Rows from a dataset
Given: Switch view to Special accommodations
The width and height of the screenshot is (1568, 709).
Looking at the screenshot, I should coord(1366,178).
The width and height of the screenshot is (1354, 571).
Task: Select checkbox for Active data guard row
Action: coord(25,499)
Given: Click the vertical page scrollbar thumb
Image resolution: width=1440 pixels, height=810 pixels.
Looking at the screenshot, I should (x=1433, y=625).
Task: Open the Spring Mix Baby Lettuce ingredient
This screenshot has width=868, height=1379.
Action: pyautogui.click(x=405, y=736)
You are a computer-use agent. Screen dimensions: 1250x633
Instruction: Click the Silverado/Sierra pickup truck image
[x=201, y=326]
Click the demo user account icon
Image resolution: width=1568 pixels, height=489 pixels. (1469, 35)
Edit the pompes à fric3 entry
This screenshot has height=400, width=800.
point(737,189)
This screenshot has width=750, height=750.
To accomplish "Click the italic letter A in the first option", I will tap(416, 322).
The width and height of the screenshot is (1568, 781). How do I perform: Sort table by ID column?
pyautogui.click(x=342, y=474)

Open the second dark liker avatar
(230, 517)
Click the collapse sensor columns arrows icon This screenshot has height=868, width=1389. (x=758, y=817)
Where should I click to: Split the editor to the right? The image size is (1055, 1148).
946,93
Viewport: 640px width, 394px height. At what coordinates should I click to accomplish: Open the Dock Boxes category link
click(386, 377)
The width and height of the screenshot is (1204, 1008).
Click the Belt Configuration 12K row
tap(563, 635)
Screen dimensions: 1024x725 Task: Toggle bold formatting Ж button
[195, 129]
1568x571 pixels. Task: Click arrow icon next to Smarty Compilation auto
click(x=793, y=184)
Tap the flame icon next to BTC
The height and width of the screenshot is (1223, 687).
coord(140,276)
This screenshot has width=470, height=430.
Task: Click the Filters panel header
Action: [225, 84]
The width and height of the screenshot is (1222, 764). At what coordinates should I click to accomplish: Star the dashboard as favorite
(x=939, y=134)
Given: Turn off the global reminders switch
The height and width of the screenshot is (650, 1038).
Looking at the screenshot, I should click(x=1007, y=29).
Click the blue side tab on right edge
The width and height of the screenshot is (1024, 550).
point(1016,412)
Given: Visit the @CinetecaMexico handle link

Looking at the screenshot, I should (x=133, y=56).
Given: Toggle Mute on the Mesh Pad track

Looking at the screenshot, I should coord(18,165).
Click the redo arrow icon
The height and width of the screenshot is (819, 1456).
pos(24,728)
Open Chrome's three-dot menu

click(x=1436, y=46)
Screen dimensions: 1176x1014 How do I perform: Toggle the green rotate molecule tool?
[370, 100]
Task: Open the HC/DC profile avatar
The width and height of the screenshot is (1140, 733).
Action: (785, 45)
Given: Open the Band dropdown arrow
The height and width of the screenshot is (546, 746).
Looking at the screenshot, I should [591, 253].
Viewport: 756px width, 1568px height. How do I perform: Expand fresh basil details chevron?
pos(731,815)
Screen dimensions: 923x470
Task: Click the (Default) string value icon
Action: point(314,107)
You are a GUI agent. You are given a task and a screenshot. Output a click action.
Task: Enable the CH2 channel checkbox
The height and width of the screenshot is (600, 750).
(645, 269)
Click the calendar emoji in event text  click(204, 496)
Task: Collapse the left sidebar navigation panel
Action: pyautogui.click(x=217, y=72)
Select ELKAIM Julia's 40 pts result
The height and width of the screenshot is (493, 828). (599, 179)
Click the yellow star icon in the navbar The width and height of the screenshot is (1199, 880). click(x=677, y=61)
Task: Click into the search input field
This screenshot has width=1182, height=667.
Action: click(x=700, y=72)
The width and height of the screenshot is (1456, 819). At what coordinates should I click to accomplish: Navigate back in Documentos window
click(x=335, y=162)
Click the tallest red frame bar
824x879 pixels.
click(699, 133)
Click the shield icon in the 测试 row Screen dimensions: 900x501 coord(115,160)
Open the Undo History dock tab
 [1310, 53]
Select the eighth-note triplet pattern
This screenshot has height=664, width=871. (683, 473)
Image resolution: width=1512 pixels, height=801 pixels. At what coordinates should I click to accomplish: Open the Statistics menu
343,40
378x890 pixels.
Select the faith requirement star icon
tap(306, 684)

> _PROBLEM_: Format every line of the records as a JSON list of strings, one string per line, with blank lines omitted.

> _CORRECT ANSWER_:
[
  "Given: Switch view to Special accommodations",
  "The width and height of the screenshot is (1568, 709).",
  "Looking at the screenshot, I should coord(1366,178).",
  "The width and height of the screenshot is (1354, 571).",
  "Task: Select checkbox for Active data guard row",
  "Action: coord(25,499)",
  "Given: Click the vertical page scrollbar thumb",
  "Image resolution: width=1440 pixels, height=810 pixels.",
  "Looking at the screenshot, I should (x=1433, y=625).",
  "Task: Open the Spring Mix Baby Lettuce ingredient",
  "This screenshot has width=868, height=1379.",
  "Action: pyautogui.click(x=405, y=736)",
  "You are a computer-use agent. Screen dimensions: 1250x633",
  "Instruction: Click the Silverado/Sierra pickup truck image",
  "[x=201, y=326]",
  "Click the demo user account icon",
  "Image resolution: width=1568 pixels, height=489 pixels. (1469, 35)",
  "Edit the pompes à fric3 entry",
  "This screenshot has height=400, width=800.",
  "point(737,189)",
  "This screenshot has width=750, height=750.",
  "To accomplish \"Click the italic letter A in the first option\", I will tap(416, 322).",
  "The width and height of the screenshot is (1568, 781). How do I perform: Sort table by ID column?",
  "pyautogui.click(x=342, y=474)",
  "Open the second dark liker avatar",
  "(230, 517)",
  "Click the collapse sensor columns arrows icon This screenshot has height=868, width=1389. (x=758, y=817)",
  "Where should I click to: Split the editor to the right? The image size is (1055, 1148).",
  "946,93",
  "Viewport: 640px width, 394px height. At what coordinates should I click to accomplish: Open the Dock Boxes category link",
  "click(386, 377)",
  "The width and height of the screenshot is (1204, 1008).",
  "Click the Belt Configuration 12K row",
  "tap(563, 635)",
  "Screen dimensions: 1024x725 Task: Toggle bold formatting Ж button",
  "[195, 129]",
  "1568x571 pixels. Task: Click arrow icon next to Smarty Compilation auto",
  "click(x=793, y=184)",
  "Tap the flame icon next to BTC",
  "The height and width of the screenshot is (1223, 687).",
  "coord(140,276)",
  "This screenshot has width=470, height=430.",
  "Task: Click the Filters panel header",
  "Action: [225, 84]",
  "The width and height of the screenshot is (1222, 764). At what coordinates should I click to accomplish: Star the dashboard as favorite",
  "(x=939, y=134)",
  "Given: Turn off the global reminders switch",
  "The height and width of the screenshot is (650, 1038).",
  "Looking at the screenshot, I should click(x=1007, y=29).",
  "Click the blue side tab on right edge",
  "The width and height of the screenshot is (1024, 550).",
  "point(1016,412)",
  "Given: Visit the @CinetecaMexico handle link",
  "Looking at the screenshot, I should (x=133, y=56).",
  "Given: Toggle Mute on the Mesh Pad track",
  "Looking at the screenshot, I should coord(18,165).",
  "Click the redo arrow icon",
  "The height and width of the screenshot is (819, 1456).",
  "pos(24,728)",
  "Open Chrome's three-dot menu",
  "click(x=1436, y=46)",
  "Screen dimensions: 1176x1014 How do I perform: Toggle the green rotate molecule tool?",
  "[370, 100]",
  "Task: Open the HC/DC profile avatar",
  "The width and height of the screenshot is (1140, 733).",
  "Action: (785, 45)",
  "Given: Open the Band dropdown arrow",
  "The height and width of the screenshot is (546, 746).",
  "Looking at the screenshot, I should [591, 253].",
  "Viewport: 756px width, 1568px height. How do I perform: Expand fresh basil details chevron?",
  "pos(731,815)",
  "Screen dimensions: 923x470",
  "Task: Click the (Default) string value icon",
  "Action: point(314,107)",
  "You are a GUI agent. You are given a task and a screenshot. Output a click action.",
  "Task: Enable the CH2 channel checkbox",
  "The height and width of the screenshot is (600, 750).",
  "(645, 269)",
  "Click the calendar emoji in event text  click(204, 496)",
  "Task: Collapse the left sidebar navigation panel",
  "Action: pyautogui.click(x=217, y=72)",
  "Select ELKAIM Julia's 40 pts result",
  "The height and width of the screenshot is (493, 828). (599, 179)",
  "Click the yellow star icon in the navbar The width and height of the screenshot is (1199, 880). click(x=677, y=61)",
  "Task: Click into the search input field",
  "This screenshot has width=1182, height=667.",
  "Action: click(x=700, y=72)",
  "The width and height of the screenshot is (1456, 819). At what coordinates should I click to accomplish: Navigate back in Documentos window",
  "click(x=335, y=162)",
  "Click the tallest red frame bar",
  "824x879 pixels.",
  "click(699, 133)",
  "Click the shield icon in the 测试 row Screen dimensions: 900x501 coord(115,160)",
  "Open the Undo History dock tab",
  " [1310, 53]",
  "Select the eighth-note triplet pattern",
  "This screenshot has height=664, width=871. (683, 473)",
  "Image resolution: width=1512 pixels, height=801 pixels. At what coordinates should I click to accomplish: Open the Statistics menu",
  "343,40",
  "378x890 pixels.",
  "Select the faith requirement star icon",
  "tap(306, 684)"
]